Your assignment:
Transcription should be exact. Include all entries.

Records for the exercise:
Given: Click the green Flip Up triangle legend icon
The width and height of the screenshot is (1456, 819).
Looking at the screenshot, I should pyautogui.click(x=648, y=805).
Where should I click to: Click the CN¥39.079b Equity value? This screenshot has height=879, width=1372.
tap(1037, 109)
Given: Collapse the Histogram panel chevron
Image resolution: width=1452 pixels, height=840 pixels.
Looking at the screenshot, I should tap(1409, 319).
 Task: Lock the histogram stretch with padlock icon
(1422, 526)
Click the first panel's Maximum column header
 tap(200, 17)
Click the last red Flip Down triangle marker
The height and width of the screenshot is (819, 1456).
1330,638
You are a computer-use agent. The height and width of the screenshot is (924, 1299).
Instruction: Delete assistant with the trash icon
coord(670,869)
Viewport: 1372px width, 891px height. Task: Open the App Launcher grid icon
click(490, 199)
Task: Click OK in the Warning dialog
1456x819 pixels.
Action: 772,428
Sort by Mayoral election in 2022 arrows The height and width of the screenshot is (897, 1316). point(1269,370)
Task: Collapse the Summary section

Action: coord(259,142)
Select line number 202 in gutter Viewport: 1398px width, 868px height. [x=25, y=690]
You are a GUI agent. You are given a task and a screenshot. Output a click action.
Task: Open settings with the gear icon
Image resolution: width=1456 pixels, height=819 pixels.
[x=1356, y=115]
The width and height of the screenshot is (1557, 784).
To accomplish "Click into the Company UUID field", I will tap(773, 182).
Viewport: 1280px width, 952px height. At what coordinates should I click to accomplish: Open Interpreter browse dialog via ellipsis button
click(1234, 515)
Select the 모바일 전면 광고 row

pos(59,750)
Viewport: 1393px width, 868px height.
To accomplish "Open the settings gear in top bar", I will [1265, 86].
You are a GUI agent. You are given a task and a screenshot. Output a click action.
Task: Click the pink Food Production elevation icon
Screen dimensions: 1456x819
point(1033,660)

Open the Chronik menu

Result below:
Given: Click the green Flip Up triangle legend icon
The width and height of the screenshot is (1456, 819).
Looking at the screenshot, I should pyautogui.click(x=648, y=805).
Where should I click to: Click the CN¥39.079b Equity value? This screenshot has height=879, width=1372.
tap(1037, 109)
Given: Collapse the Histogram panel chevron
Image resolution: width=1452 pixels, height=840 pixels.
Looking at the screenshot, I should tap(1409, 319).
 Task: Lock the histogram stretch with padlock icon
(1422, 526)
Click the first panel's Maximum column header
 tap(200, 17)
Click the last red Flip Down triangle marker
The height and width of the screenshot is (819, 1456).
1330,638
You are a computer-use agent. The height and width of the screenshot is (924, 1299).
Instruction: Delete assistant with the trash icon
coord(670,869)
Viewport: 1372px width, 891px height. Task: Open the App Launcher grid icon
click(490, 199)
Task: Click OK in the Warning dialog
1456x819 pixels.
Action: 772,428
Sort by Mayoral election in 2022 arrows The height and width of the screenshot is (897, 1316). point(1269,370)
Task: Collapse the Summary section

Action: coord(259,142)
Select line number 202 in gutter Viewport: 1398px width, 868px height. [x=25, y=690]
You are a GUI agent. You are given a task and a screenshot. Output a click action.
Task: Open settings with the gear icon
Image resolution: width=1456 pixels, height=819 pixels.
[x=1356, y=115]
The width and height of the screenshot is (1557, 784).
To accomplish "Click into the Company UUID field", I will tap(773, 182).
Viewport: 1280px width, 952px height. At what coordinates should I click to accomplish: Open Interpreter browse dialog via ellipsis button
click(1234, 515)
Select the 모바일 전면 광고 row

pos(59,750)
Viewport: 1393px width, 868px height.
To accomplish "Open the settings gear in top bar", I will [1265, 86].
You are a GUI agent. You are given a task and a screenshot. Output a click action.
Task: Click the pink Food Production elevation icon
Screen dimensions: 1456x819
point(1033,660)

Open the Chronik menu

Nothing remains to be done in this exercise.